SUPPLIED MATERIAL
══════════

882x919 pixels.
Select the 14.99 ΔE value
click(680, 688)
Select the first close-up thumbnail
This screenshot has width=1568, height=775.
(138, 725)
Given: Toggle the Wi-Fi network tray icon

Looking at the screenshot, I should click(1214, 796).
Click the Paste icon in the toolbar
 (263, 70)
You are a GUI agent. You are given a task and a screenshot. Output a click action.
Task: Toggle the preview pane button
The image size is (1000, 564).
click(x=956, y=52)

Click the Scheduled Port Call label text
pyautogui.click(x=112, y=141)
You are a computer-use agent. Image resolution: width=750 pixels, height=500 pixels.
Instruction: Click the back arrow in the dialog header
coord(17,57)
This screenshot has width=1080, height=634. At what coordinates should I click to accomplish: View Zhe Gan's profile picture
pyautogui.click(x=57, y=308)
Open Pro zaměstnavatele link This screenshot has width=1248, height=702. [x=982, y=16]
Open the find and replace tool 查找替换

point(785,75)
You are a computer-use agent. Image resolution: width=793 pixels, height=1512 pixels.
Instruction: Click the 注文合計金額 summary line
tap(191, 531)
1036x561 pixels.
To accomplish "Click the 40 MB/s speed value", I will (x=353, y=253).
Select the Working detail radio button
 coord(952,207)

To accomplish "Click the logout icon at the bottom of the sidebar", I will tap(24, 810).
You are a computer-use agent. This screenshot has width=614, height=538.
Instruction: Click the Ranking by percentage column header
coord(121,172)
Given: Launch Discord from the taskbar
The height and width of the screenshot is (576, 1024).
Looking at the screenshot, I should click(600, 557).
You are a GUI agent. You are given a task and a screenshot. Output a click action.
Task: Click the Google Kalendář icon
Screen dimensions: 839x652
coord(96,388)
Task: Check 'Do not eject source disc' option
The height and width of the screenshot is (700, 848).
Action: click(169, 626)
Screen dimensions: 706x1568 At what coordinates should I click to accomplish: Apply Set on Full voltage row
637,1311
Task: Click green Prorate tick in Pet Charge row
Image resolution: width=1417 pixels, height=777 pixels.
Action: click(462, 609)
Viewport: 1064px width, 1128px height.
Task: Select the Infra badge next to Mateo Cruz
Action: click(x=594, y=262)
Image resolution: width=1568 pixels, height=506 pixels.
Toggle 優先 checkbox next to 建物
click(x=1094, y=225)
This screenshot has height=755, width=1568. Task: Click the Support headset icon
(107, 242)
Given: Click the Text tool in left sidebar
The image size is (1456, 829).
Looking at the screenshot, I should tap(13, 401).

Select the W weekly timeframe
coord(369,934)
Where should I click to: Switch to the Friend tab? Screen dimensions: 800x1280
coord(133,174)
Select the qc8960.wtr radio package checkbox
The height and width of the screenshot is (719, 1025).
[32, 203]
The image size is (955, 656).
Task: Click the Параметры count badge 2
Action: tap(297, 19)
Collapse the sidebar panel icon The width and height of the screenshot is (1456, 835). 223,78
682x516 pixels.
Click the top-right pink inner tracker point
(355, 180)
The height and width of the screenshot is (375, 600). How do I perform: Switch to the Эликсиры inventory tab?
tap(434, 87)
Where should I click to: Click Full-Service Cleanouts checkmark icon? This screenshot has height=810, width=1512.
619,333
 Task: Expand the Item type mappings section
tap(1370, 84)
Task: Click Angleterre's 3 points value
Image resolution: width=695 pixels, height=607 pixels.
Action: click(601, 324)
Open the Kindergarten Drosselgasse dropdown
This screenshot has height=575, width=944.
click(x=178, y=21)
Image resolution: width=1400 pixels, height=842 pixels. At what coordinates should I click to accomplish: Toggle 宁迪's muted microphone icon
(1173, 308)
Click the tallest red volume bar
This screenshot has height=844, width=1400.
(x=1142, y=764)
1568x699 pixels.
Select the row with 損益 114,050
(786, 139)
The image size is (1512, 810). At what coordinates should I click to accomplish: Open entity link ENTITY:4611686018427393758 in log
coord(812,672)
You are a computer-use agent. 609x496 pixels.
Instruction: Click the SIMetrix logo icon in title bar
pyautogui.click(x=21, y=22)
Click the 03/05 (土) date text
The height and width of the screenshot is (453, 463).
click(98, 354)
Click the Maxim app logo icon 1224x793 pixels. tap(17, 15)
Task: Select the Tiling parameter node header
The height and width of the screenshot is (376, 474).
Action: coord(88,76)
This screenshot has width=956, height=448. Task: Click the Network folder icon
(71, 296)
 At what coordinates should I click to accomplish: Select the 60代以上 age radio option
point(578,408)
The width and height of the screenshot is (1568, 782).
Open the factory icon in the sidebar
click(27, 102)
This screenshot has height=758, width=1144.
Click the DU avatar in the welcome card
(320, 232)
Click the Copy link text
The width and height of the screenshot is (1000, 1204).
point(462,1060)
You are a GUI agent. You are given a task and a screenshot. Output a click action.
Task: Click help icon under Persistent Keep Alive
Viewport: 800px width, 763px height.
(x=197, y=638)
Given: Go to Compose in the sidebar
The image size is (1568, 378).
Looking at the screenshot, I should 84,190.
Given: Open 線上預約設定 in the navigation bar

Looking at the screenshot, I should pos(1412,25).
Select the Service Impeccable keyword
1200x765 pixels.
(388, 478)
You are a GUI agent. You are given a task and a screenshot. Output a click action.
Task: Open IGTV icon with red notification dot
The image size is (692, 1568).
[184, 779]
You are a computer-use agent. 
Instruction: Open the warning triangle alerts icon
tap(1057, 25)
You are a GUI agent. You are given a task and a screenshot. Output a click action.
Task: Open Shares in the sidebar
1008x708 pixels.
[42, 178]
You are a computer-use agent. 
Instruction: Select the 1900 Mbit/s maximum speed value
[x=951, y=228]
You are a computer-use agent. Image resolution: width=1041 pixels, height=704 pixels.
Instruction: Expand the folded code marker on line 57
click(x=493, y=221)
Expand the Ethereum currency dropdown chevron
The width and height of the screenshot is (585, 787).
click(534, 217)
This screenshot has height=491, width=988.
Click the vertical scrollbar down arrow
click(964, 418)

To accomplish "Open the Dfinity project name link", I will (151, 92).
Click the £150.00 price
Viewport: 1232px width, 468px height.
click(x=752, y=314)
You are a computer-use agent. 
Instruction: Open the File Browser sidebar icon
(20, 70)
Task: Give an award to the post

══════════

WORK TO BE COMPLETED
Identify every line above that contains the word "sidebar", matching case exactly, and copy each of those lines in full.

WRITTEN ANSWER
To accomplish "Click the logout icon at the bottom of the sidebar", I will tap(24, 810).
Given: Click the Text tool in left sidebar
Collapse the sidebar panel icon The width and height of the screenshot is (1456, 835). 223,78
Open the factory icon in the sidebar
Given: Go to Compose in the sidebar
Task: Open Shares in the sidebar
Instruction: Open the File Browser sidebar icon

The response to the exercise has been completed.